Too often, I hear industry people bemoan that everyone holds their game up against WoW and that just isn’t fair given the resources Blizzard puts into it. Yet, those same people have identical pricing.

If you walk into a shoe store and see a pair of Nike sneakers for $80.00 and a pair of NoName Shoes for $80.00, which will you buy? The Nike, because you recognize them and know their shoes usually are of a certain quality. Now, in that same situation, if the NoName Shoes are $30.00, you might be more likely to take a flier on them, and definitely won’t complain if they don’t last as long as the Nikes. Why not? Because people understand that they get what they pay for.

The same applies to games. If you don’t want people to hold your indie title up against WoW, don’t charge what they charge.

And yes, I know how expensive these games are to make and maintain, but the fact is, Blizzard has hundreds of developers living and working in a large office complex in one of the most expensive cities in North America (Irvine, CA, aka Orange County). If your next great MMO is made by 30 guys crammed into a townhouse in a small European country, you don’t have the same overhead or investment.

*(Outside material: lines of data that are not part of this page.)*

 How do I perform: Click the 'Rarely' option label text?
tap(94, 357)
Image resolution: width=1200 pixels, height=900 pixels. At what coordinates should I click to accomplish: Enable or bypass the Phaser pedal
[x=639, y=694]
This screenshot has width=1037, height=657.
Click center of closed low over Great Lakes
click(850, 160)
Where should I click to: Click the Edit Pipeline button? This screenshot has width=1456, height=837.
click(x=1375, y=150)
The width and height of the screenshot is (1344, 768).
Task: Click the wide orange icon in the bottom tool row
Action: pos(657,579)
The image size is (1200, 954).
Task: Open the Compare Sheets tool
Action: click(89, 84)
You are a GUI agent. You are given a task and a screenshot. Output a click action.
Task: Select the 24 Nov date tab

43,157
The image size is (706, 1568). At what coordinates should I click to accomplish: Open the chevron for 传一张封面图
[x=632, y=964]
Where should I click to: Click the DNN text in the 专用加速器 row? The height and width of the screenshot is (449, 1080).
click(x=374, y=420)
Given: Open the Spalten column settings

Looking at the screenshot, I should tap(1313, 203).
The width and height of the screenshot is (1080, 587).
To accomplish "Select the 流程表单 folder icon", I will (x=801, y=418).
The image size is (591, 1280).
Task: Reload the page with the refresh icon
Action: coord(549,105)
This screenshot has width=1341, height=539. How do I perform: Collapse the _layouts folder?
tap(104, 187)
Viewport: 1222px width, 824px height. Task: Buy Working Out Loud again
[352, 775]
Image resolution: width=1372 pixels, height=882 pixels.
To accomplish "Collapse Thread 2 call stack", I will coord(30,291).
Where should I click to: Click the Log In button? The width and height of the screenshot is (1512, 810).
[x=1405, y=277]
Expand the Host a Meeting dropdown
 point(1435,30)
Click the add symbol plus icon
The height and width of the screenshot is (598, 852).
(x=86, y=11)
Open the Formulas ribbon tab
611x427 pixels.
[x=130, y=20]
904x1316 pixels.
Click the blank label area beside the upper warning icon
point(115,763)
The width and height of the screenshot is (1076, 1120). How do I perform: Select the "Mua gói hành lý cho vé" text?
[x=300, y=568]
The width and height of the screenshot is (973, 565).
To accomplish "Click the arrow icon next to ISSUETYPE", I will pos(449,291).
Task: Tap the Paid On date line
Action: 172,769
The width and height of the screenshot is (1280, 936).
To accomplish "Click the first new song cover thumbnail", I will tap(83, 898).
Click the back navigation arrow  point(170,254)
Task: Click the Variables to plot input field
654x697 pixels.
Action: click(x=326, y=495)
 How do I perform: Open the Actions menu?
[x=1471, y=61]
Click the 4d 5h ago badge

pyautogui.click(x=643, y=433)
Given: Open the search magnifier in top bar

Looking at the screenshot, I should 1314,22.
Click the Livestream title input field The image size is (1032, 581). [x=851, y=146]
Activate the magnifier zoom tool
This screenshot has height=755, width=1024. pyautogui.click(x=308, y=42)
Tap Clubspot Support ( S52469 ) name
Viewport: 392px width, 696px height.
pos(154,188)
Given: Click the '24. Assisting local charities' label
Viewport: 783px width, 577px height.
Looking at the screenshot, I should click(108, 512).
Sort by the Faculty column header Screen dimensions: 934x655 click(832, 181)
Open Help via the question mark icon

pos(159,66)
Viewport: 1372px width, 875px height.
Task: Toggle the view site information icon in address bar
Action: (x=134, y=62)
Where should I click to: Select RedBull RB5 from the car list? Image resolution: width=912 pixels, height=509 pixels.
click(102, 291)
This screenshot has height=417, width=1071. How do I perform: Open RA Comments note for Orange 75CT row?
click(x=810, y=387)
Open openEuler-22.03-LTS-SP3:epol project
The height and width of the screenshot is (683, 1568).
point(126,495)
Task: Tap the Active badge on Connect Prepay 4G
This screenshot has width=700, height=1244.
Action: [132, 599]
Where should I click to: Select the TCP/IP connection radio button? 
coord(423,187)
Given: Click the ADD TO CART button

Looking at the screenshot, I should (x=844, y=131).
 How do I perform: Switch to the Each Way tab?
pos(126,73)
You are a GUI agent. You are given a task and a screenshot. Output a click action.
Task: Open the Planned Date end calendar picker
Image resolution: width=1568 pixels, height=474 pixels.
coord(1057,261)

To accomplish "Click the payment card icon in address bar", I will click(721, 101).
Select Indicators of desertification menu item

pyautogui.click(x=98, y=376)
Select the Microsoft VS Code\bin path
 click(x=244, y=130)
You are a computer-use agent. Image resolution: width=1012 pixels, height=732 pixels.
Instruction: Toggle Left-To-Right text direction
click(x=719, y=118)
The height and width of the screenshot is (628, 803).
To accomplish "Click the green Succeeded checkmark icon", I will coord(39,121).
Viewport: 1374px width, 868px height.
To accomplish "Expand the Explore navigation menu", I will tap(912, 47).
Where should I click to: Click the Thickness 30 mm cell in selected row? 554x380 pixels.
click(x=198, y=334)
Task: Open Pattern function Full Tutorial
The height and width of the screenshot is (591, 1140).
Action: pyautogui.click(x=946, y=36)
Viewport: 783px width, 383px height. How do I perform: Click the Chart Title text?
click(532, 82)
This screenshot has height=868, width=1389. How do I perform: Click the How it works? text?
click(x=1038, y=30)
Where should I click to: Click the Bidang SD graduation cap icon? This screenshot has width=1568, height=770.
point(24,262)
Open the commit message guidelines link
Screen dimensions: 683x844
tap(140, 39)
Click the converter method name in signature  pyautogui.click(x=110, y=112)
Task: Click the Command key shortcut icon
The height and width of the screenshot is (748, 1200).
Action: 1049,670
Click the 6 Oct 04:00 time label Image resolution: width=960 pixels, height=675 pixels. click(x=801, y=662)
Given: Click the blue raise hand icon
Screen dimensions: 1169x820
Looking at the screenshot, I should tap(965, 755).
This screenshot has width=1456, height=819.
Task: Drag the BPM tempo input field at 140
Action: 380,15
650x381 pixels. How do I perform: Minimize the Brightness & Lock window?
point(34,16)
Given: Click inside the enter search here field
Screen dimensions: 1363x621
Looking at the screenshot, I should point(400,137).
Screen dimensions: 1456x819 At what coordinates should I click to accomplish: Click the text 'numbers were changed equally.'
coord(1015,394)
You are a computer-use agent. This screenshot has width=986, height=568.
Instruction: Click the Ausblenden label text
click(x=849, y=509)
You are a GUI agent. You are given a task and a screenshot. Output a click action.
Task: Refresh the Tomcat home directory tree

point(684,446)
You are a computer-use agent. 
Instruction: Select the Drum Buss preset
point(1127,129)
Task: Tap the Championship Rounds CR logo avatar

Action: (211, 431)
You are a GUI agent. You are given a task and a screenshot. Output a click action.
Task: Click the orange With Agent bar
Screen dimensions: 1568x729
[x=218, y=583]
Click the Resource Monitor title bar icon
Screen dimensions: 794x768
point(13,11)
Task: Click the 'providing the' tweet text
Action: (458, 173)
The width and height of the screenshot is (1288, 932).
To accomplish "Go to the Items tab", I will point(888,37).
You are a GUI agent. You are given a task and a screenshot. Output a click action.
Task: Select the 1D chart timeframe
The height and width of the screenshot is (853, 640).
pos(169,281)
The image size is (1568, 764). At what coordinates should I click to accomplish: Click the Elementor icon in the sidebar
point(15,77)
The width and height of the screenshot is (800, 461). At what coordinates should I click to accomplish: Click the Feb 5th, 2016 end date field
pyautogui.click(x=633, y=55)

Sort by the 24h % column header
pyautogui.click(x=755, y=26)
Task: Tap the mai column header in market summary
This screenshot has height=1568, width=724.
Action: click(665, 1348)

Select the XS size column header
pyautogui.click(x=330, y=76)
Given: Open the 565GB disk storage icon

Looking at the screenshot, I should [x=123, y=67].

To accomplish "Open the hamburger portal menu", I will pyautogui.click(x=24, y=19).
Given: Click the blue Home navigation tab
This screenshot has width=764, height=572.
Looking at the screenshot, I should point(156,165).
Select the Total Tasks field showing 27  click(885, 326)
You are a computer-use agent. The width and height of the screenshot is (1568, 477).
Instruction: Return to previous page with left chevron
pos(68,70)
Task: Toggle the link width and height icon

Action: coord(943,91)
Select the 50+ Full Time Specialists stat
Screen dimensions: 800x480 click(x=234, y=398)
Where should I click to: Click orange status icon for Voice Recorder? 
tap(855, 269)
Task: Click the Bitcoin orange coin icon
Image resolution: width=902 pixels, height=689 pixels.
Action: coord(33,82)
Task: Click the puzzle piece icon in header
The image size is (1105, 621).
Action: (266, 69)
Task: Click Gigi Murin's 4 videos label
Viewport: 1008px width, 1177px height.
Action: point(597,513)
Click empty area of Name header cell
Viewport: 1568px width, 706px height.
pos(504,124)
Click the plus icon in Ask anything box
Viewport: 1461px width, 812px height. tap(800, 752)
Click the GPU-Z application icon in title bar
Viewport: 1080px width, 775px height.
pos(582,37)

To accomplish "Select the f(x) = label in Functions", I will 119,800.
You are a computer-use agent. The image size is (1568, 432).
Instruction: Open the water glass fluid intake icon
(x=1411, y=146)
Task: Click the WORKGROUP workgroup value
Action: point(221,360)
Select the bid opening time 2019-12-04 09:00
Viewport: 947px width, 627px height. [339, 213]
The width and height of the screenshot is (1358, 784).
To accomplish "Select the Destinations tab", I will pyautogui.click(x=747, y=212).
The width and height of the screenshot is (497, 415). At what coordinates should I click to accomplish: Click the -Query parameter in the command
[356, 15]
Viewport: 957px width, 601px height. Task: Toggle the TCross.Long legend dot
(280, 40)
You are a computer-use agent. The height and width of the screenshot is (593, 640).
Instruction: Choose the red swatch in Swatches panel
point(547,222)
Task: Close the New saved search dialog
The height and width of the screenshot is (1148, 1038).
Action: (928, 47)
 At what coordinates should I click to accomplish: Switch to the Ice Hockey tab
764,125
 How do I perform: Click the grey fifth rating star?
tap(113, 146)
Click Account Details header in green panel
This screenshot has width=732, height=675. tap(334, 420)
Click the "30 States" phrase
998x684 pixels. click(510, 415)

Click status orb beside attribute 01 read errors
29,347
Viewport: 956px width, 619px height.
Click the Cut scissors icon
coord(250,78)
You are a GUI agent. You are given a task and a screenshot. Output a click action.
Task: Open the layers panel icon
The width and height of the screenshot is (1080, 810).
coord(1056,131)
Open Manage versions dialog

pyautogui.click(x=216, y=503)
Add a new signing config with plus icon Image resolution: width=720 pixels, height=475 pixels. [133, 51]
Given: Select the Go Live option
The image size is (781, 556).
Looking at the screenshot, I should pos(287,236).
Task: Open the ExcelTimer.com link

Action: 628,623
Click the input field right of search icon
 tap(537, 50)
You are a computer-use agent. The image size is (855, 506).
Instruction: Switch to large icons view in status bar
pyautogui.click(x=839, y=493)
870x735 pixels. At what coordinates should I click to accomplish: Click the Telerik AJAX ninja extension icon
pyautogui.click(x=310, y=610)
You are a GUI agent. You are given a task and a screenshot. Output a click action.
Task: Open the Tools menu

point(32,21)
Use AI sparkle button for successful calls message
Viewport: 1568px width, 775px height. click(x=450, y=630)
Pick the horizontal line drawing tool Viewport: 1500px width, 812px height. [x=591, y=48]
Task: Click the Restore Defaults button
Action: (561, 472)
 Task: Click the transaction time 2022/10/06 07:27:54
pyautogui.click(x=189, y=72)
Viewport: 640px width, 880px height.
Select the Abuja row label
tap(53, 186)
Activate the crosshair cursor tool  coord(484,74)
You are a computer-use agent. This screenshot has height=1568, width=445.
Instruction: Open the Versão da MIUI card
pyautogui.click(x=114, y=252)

Granted, big companies save money in many other ways. It helps to not have to buy your servers on someone’s credit card and to have the other resources to support your own project, which many tiny companies do not, but facts remain facts. Those 30 people will not make the same quality as 200.

The first key, then, to saving the subscription MMO genre is simple: be flexible. I want discount games. Some games do this to some extent already. Take Runescape. It doesn’t require the $14.99 and provides a service that is extraordinarily popular. I think a big part of the reason it’s done so well, for so long is that they never tried to pretend it was in the same league as larger, fancier competitors.

TV has options, so should games!

Games can also get cute with multiple tiers of subscriptions. Why not provide players with options, not unlike ordering cable. When I play MMOs, I don’t raid. I don’t like raids, I don’t want to do raids and I don’t care about raids. Yet, I pay the same fee as people who raid. Why not let more casual players subscribe at lower rates, but without certain kinds of content. When you order digital cable, if you don’t want the Cooking Network, you don’t order it. Provide packages that gate content and let people trim down that monthly fee by lopping off kinds of content that they know they’ll never use. I am not saying raiders deserve to pay more, this is just an example. If the content were assemble into value packs, though, people could trim back in lean months, yet stay involved, and not have to pay for full access to a game if they don’t intend to use it all. This also gives players options. Right now the choice is simple: subscribe or not. If players could scale back, they might be more inclined to keep that account open.

And, if people start making discount MMOs, it stands to reason that eventually, the other side of the coin would come up. What about a luxury MMO? Really want a game with a full time staff of 30 writers creating fresh story? How about a Mercedes of MMOs?

At a monthly fee of $30.00, a premium MMO would assuredly not bring in millions of players, but it really wouldn’t need to. This would allow for highly specialized niche games that appeal to a hardcore audience and thrive off it. Sure, that mystery MMO I threw around last week wouldn’t be for everyone, but if those playing it were paying more, it might just make someone a lot of money.

Free-to-play games are in vogue because they provide companies and users with more flexibility and options than a pure subscription model. The truth is, though, that micro-transactions are just one approach and with a little creativity, game companies could have just as much flexibility with subscriptions, and cater to people who really prefer a bit of cost certainty in their gaming experience.